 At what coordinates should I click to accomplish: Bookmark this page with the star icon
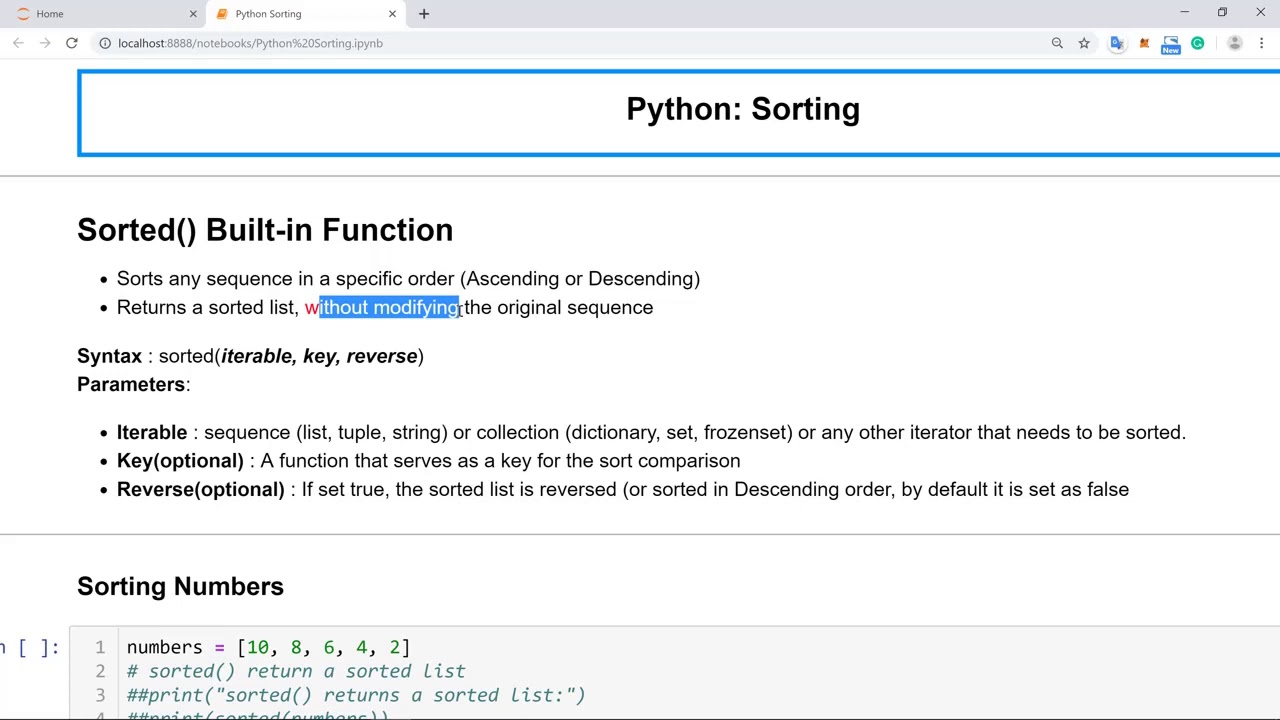pyautogui.click(x=1084, y=43)
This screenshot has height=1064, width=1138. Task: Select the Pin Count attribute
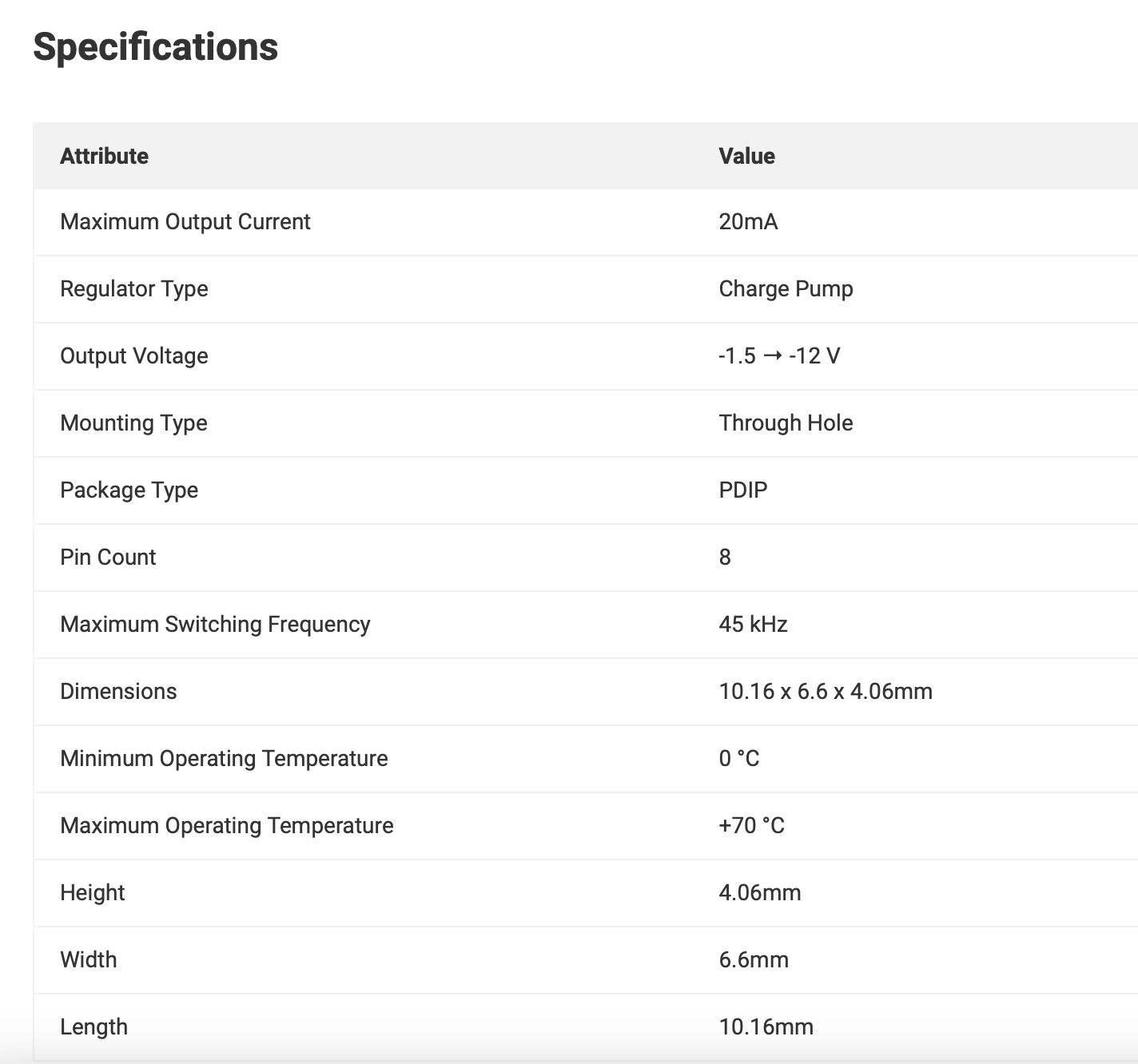pos(108,558)
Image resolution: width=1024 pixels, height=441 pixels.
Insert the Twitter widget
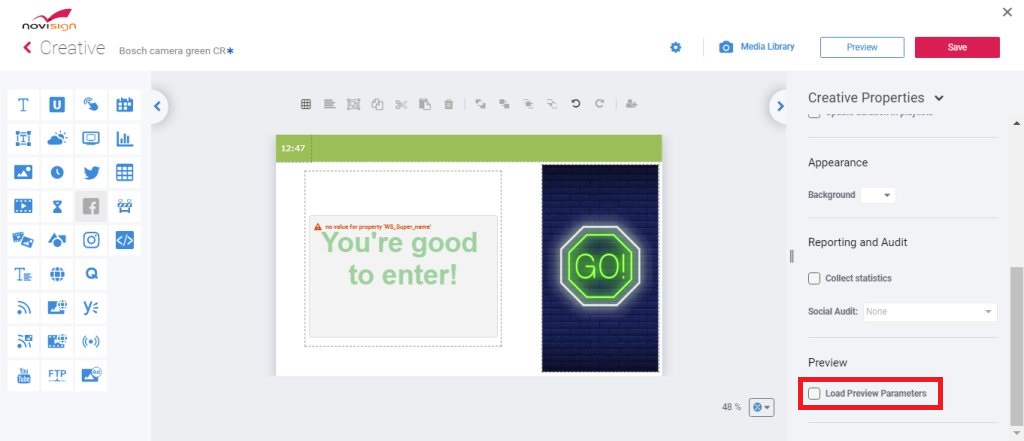tap(91, 172)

***

== What you should do ==
Omit the pictures and retype exactly the lines from the one containing "This screenshot has" through the end of the entries above.

== Answer to the exercise ==
This screenshot has height=1064, width=1138. Task: Select the Pin Count attribute
pos(108,558)
Image resolution: width=1024 pixels, height=441 pixels.
Insert the Twitter widget
tap(91, 172)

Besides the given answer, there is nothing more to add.